Click-fix online test page: start the test to see if a real hacker would infect your system

About ClickFix Attacks

Cybercriminals have found an advanced new way to infect computers with harmful malware. ClickFix attacks target unsuspecting online users, tricking them into inputting malicious code by creating false crisis situations. How can you recognize this increasingly common form of cyber attack and what precautionary measures can you take to avoid falling victim to cyber criminals?

What are ClickFix attacks?

ClickFix attacks target victims by creating false crisis situations and a sense of urgency. Online users receive notifications that their browser needs to be updated (e.g. ‘click here to repair’), Microsoft or Google error messages (e.g. ‘contact support’), email attachments that lead to error messages (e.g. ‘to access this document, follow these instructions’) and even fake messages about their security systems (e.g. ‘your account has been hacked, protect it NOW’). Another common strategy employed by cybercriminals is fake CAPTCHA-verification, where the verification continuously fails and users are asked to ‘follow these steps’ for access.

Cognizant readers will have noticed a pattern by now: all of these ClickFix attacks create a problem which the victim has to ‘fix’ by clicking or inputting something. Once they do, they are unknowingly installing malware.

Because the victim is inputting their own commands, this form of cyberattack bypasses antivirussoftware and other traditional security measures, making it a particularly dangerous and advanced form of cyberattack.

How do I recognize a ClickFix attack?

There are a few easily recognizable red flags that indicate that something might be a ClickFix attack. Extreme urgency (‘do it now or lose access!’), unexpected error messages on sites that normally work, having to do something you have never had to do before or only being shown one way of solving a ‘problem’ are among the most common. Moreover, if the solution to a simple problem seems unusually technical and complex, this can be a clear sign that something is off.

More technical ‘tells’ that something is wrong:

  • You are asked to open ‘Windows+R’, ‘PowerShell’ or ‘Command Prompt’
  • Instructions include terms like ‘powershell.exe -w hidden’, ‘curl’ or ‘Invoke-Expression’
  • You have to copy-paste something into a system tool using Ctrl+V
  • Code contains Base64-encoding (long series of random letters and/or numbers)
  • Messages contain long and unclear commands that you have to copy

Lastly, there are a few recognizable visual signs that something could be wrong. If screenshot-instructions are very detailed, manuals contain step by step (numbered) instructions or if you recognize famous logos and colors, but the URL is wrong, these are all signs of advanced ClickFix attacks.

Click-fix online test page: start the test to see if a real hacker would infect your system

If you want to try for yourself press here

Try it!

What happens when a ClickFix attack hits you?
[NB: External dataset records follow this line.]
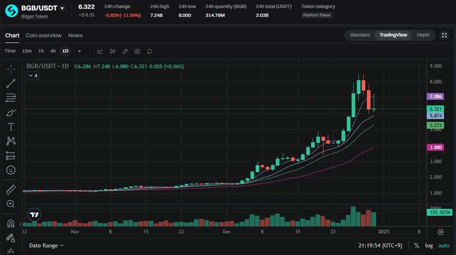Viewport: 456px width, 255px height.
Task: Select the crosshair cursor tool
Action: [11, 69]
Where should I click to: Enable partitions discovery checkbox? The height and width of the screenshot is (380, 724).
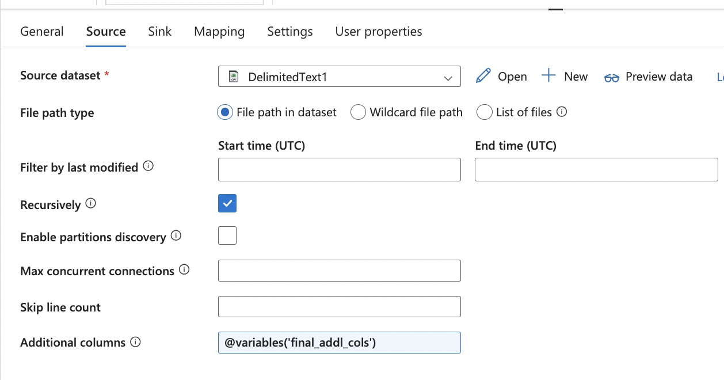227,235
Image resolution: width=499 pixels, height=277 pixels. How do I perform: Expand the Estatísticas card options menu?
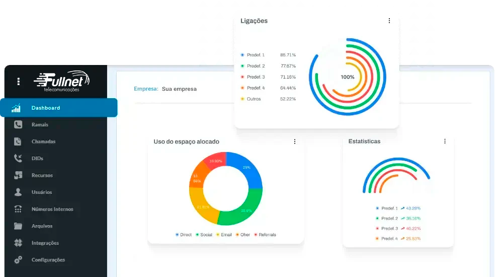click(445, 142)
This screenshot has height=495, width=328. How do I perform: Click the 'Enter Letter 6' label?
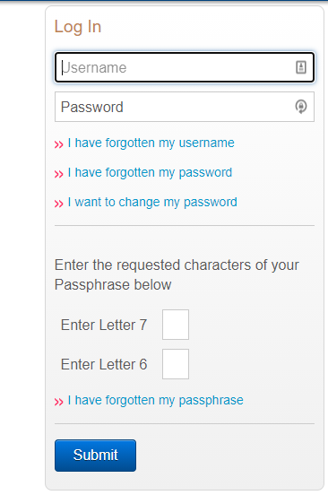coord(104,364)
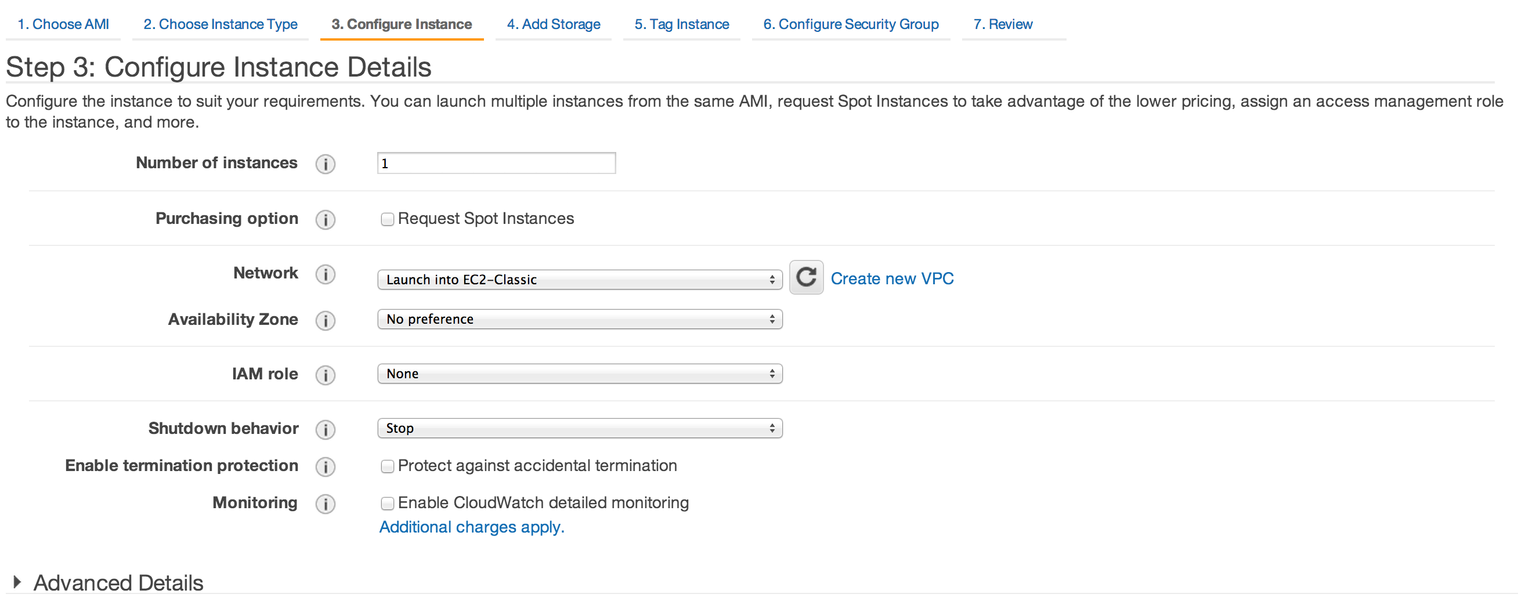Click the Availability Zone info icon
Viewport: 1525px width, 601px height.
(x=325, y=320)
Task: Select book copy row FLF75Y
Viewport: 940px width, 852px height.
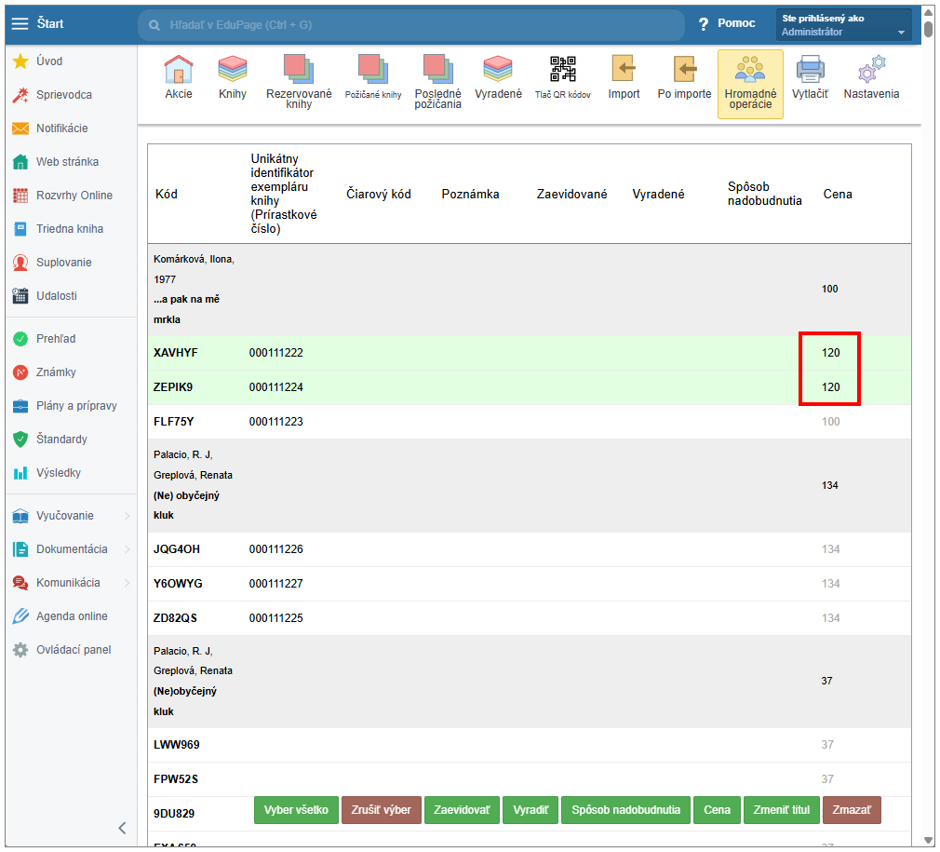Action: pyautogui.click(x=174, y=422)
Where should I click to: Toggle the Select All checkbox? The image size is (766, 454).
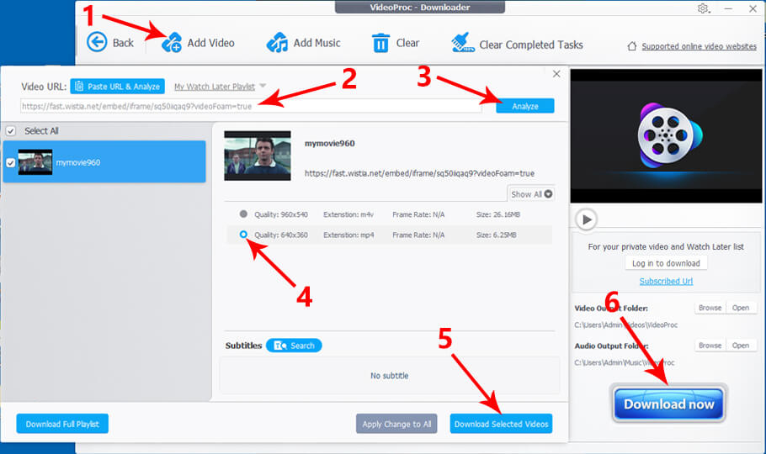coord(11,131)
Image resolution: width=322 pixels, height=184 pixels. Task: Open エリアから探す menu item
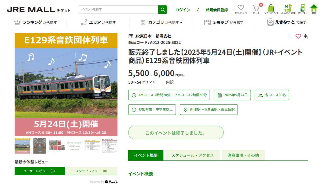98,23
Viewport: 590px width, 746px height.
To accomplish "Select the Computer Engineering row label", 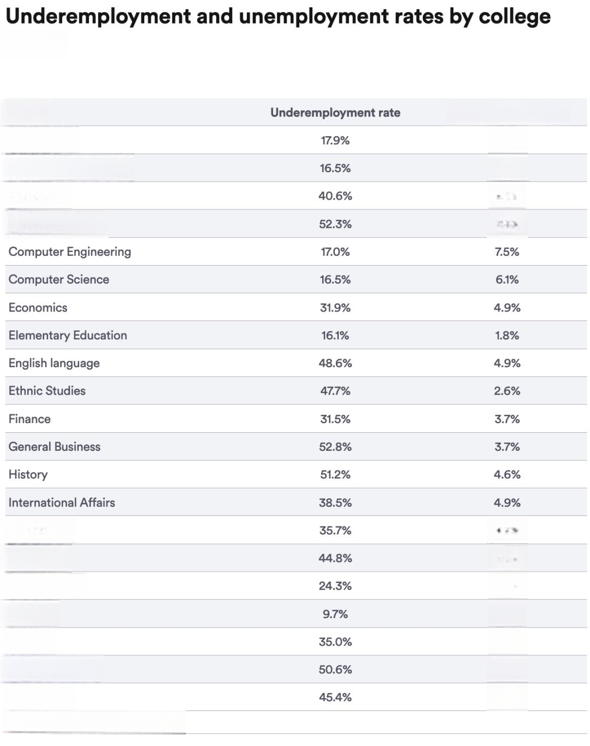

ClickFix is a very effective attack method, which is why hackers use it so widely. Once inside, hackers gain full control of your computer and could:

  • Launch ransomware attacks
    You could receive a notification that all your documents and photos are encrypted. Only if you pay will they promise to decrypt them.
  • Steal your identity documents
    Many people have unprotected passports, driving licences, and ID cards on their computer or, often forgotten, in their mailbox. Hackers could copy these documents and steal your identity to take out loans, purchase goods, commit crimes, or perform other fraudulent acts in your name.
  • Send spam from your device
    Hackers earn money from spam campaigns. They could use your device to send millions of emails. As a result, your internet connection could be blocked by your provider, and your email or domain addresses could be blacklisted.
  • Activate your microphone or camera
    With full system access, hackers could enable audio or video recording without your knowledge.
  • Access your passwords
    If you store passwords insecurely (in text, Word, or Excel files) or in your browser without a proper password vault, hackers could access and use them. Even if you don’t store passwords this way, they could install a keylogger to capture them—it just takes a bit longer.


Conclusion:
The possibilities are endless. There are countless ways hackers could harm you financially or emotionally. This is why protecting yourself against ClickFix attacks is critical.